Creative Commons licenses allow artists to specify the ways others may use their work, but the licenses are very clear about how the work may be used according to the artists' wishes. Artists can license their images for general reuse, or strictly for noncommercial reuse. Artists can also decide whether or not to grant people the right to modify or remix their images.

Users can enable this new usage rights feature by going to Google's advanced image search page and selecting the type of license they'd like to search for under the "Usage rights" section. Thereafter, results should be restricted to images marked with CC or other licenses. Once a user confirms the license of the image and makes sure that their use complies with the terms of the license, users can reuse the image.

However, while this utility picks out images that are tagged with licenses that authorize reuse, Google stressed that users still have to verify that the licensing information is accurate. Read more about the new Image Search on TechMeme here.

"We can help you take the first step towards finding these images, but we can't guarantee that the content we linked to is actually in the public domain, or available under the license," wrote Google Software Engineers Lance Huang and George Ruban in a blog post.

Naturally, the Creative Commons representatives were thrilled with Google's new Image Search tool. Every time a technology provider implements technology that helps uphold Creative Commons licenses, it lends greater validity to the cause to foster fair use.
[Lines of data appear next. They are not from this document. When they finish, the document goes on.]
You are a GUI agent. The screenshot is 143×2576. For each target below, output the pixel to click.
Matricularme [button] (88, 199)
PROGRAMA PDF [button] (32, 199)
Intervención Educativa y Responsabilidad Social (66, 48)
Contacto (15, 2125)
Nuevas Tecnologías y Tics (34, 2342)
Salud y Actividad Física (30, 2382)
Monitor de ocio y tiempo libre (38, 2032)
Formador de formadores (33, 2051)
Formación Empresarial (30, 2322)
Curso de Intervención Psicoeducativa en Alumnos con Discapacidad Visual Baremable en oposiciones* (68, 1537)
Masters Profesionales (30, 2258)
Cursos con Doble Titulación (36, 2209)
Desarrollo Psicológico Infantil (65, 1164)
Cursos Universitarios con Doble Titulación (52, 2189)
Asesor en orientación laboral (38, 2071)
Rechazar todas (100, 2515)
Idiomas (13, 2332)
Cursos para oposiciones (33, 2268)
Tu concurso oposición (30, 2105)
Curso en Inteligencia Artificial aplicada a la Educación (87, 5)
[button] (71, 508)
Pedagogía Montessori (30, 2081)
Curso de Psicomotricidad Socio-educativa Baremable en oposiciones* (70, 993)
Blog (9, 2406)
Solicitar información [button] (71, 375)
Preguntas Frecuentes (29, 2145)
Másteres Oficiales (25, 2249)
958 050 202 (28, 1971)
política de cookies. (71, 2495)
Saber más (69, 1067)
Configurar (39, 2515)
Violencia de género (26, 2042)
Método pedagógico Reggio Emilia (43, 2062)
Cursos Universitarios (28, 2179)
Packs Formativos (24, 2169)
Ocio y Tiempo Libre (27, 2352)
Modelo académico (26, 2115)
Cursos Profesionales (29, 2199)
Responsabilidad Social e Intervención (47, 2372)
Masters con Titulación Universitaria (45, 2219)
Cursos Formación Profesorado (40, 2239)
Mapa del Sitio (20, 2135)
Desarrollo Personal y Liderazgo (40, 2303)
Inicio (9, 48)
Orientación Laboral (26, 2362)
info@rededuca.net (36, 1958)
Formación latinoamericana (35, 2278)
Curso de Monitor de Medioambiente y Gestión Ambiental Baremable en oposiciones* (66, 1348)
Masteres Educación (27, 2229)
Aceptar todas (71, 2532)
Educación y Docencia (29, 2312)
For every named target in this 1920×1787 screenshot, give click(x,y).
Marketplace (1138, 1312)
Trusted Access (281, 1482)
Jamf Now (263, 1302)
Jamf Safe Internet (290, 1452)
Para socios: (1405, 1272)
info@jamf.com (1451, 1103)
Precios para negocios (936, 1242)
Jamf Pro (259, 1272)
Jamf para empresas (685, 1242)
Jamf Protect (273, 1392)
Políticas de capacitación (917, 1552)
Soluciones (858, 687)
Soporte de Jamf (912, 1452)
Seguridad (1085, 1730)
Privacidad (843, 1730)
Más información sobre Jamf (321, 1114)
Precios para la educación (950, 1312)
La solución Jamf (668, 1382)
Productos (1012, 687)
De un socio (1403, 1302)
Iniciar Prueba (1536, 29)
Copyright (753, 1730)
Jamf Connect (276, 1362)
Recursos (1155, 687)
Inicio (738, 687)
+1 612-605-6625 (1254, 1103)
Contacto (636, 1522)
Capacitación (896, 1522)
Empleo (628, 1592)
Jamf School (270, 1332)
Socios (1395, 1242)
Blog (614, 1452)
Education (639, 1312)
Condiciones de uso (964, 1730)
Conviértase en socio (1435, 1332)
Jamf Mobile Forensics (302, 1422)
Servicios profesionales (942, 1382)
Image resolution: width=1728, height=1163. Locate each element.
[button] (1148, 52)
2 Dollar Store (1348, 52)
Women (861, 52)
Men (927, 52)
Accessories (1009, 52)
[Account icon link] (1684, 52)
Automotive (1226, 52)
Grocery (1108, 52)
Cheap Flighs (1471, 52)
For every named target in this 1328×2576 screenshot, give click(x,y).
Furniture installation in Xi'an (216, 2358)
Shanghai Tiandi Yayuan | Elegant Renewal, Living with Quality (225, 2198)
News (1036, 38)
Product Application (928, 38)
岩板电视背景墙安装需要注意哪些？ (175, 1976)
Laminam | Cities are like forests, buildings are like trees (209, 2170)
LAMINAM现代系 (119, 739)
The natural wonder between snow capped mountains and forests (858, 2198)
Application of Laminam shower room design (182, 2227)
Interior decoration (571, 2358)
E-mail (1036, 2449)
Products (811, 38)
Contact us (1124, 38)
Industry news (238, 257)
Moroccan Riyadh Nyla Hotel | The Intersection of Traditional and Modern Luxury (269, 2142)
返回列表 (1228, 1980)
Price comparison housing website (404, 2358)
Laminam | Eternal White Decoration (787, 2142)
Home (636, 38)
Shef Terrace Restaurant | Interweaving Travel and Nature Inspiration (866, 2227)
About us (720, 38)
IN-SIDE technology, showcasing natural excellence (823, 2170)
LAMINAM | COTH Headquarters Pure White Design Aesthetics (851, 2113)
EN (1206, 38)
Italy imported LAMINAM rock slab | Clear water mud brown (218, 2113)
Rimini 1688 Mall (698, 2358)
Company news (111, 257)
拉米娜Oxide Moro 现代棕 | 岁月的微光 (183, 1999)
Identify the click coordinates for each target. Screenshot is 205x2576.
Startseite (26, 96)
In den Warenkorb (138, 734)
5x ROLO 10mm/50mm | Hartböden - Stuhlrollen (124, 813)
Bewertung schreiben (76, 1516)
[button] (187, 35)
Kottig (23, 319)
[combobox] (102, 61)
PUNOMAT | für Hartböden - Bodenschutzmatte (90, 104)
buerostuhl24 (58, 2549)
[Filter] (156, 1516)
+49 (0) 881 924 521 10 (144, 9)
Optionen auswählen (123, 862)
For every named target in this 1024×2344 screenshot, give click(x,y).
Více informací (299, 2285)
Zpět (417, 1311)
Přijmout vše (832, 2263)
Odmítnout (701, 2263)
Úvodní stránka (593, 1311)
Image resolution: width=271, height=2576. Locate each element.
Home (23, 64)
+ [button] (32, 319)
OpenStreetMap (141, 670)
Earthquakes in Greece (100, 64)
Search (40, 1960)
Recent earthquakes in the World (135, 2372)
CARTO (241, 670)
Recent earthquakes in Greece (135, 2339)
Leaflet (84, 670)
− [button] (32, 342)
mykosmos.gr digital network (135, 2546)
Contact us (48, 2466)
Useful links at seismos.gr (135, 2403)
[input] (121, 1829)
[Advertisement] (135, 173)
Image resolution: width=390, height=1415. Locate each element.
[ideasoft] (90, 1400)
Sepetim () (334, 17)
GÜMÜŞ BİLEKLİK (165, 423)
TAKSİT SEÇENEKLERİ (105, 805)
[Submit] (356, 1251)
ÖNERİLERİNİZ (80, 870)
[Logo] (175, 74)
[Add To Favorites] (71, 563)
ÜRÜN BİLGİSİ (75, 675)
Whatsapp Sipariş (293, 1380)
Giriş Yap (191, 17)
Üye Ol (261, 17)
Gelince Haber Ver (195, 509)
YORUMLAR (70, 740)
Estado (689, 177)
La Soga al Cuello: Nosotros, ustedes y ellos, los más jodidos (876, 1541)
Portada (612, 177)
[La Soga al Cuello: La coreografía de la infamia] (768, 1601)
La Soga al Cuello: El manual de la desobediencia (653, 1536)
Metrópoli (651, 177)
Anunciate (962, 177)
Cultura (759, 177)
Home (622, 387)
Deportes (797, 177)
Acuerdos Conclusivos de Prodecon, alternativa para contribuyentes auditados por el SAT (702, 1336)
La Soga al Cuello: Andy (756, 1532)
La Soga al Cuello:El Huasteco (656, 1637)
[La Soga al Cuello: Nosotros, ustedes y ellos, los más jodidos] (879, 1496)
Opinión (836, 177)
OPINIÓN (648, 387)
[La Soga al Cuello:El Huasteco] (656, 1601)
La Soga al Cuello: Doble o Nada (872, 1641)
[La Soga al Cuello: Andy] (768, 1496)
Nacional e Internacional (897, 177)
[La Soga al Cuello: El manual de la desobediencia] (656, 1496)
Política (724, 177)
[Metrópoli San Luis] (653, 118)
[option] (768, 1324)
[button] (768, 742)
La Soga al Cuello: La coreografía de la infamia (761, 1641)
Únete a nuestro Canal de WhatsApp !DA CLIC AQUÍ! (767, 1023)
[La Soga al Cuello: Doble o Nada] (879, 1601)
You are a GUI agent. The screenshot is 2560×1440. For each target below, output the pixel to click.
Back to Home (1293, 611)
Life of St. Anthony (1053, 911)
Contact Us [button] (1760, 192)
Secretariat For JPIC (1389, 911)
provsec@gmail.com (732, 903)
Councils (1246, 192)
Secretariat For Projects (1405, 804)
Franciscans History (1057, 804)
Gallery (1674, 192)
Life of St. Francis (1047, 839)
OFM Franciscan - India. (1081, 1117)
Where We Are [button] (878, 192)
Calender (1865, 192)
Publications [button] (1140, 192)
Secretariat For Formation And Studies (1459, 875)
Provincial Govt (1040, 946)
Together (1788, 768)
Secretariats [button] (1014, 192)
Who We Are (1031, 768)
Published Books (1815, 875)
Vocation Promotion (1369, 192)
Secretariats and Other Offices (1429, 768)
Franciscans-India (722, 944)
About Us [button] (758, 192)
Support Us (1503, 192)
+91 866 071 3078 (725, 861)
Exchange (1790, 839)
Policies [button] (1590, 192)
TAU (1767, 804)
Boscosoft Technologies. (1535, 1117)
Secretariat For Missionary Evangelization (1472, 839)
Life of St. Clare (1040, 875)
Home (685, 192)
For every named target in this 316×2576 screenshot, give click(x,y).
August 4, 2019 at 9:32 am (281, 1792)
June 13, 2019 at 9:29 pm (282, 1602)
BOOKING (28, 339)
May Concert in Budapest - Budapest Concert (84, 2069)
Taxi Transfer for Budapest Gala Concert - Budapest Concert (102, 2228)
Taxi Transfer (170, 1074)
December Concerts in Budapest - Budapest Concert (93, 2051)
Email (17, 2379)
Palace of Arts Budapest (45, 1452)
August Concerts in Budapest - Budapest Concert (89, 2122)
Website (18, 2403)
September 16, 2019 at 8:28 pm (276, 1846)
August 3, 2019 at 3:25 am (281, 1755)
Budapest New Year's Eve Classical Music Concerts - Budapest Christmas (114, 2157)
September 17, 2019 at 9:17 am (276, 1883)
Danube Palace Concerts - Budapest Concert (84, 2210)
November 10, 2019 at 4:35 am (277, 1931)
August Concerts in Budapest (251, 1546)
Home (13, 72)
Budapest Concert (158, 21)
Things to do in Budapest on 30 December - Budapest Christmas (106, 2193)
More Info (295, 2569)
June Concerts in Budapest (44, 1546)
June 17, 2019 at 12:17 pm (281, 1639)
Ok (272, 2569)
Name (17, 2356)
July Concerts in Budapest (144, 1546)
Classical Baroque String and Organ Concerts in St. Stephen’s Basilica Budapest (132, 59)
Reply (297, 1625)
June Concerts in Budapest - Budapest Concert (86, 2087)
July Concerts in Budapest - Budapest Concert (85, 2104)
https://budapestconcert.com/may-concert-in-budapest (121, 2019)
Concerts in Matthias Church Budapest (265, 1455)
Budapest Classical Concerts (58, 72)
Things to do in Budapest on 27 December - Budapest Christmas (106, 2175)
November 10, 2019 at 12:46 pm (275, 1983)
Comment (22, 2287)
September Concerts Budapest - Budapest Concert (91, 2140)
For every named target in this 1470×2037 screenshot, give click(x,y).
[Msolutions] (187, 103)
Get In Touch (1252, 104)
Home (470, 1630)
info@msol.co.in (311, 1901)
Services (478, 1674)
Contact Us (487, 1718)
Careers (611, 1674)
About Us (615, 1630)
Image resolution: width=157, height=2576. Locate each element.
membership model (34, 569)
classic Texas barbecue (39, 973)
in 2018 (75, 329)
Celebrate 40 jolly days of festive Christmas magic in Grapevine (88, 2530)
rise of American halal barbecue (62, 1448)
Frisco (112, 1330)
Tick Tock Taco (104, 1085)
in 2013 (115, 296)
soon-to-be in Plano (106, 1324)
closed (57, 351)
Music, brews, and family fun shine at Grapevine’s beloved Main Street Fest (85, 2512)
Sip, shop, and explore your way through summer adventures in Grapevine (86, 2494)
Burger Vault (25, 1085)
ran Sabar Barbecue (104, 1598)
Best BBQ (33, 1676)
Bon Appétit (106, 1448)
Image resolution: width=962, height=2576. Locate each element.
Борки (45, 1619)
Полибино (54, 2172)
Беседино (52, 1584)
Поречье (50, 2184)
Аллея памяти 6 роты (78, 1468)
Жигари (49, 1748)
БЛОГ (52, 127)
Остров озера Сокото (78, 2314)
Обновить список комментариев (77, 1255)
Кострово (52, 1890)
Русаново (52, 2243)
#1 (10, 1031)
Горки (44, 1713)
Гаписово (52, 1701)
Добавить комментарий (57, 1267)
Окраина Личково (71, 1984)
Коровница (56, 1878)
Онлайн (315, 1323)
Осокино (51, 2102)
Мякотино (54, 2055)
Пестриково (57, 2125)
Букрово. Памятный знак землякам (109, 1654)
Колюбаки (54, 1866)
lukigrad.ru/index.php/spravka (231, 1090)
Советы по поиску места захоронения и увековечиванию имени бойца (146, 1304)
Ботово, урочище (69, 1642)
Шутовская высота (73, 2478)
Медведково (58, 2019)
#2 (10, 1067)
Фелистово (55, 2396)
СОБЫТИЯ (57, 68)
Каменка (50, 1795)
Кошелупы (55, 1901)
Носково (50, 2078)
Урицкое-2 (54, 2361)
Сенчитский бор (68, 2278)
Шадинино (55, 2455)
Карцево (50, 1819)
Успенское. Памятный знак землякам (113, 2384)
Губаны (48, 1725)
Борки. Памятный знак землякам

"This is a huge step forward for the future of image search on the Web, so congratulations to the Google team on another great CC implementation!" Creative Commons rep Fred Benenson wrote in a blog.

The move is a huge step for Google, which has not always endeared itself to copyright holders in the past and may soon have to defend itself against a formal inquiry by the U.S. Justice Department over Google Book Search, its sweeping plan to digitize the world's books and make them accessible to users and libraries over the Internet for fees.

Google and the Authors Guild raised eyebrows last October when they announced their settlement of a class-action lawsuit, which the Authors Guild and the Association of American Publishers filed against Google in 2005.

Libraries, consumer rights advocates and other parties expressed concern such a deal would grant Google too much power in the online book realm, particularly over "orphan works," or books that are out of print and whose authors or rights holders are unknown.